* What the exercise asks:
Only the lines from the line containing "Instruction: Expand the All apps list" through the final line of the entries should be printed, exactly as given, with the pictures left out.

* Records provided:
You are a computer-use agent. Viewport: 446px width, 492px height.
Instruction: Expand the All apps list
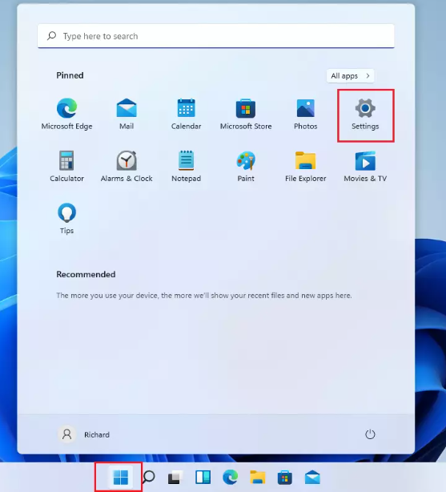click(351, 76)
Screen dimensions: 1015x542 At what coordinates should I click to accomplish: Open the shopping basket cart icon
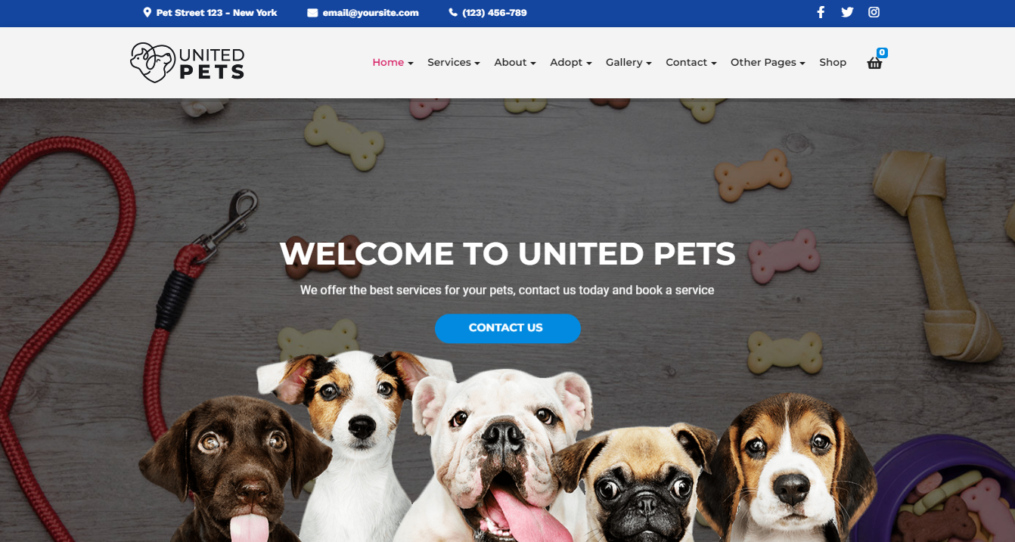click(874, 63)
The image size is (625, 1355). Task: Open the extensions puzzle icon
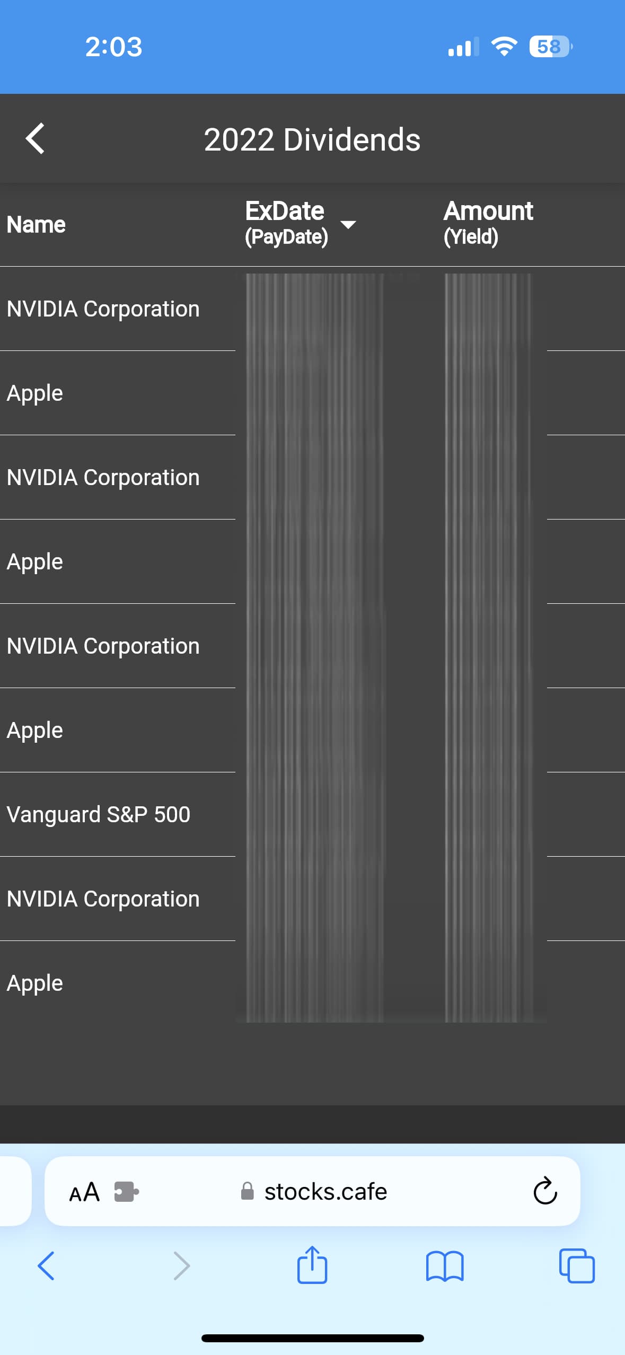[x=127, y=1192]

* Exercise output:
Instruction: Expand the All apps list
click(351, 76)
Screen dimensions: 1015x542 At what coordinates should I click to accomplish: Open the shopping basket cart icon
click(874, 63)
The image size is (625, 1355). Task: Open the extensions puzzle icon
[x=127, y=1192]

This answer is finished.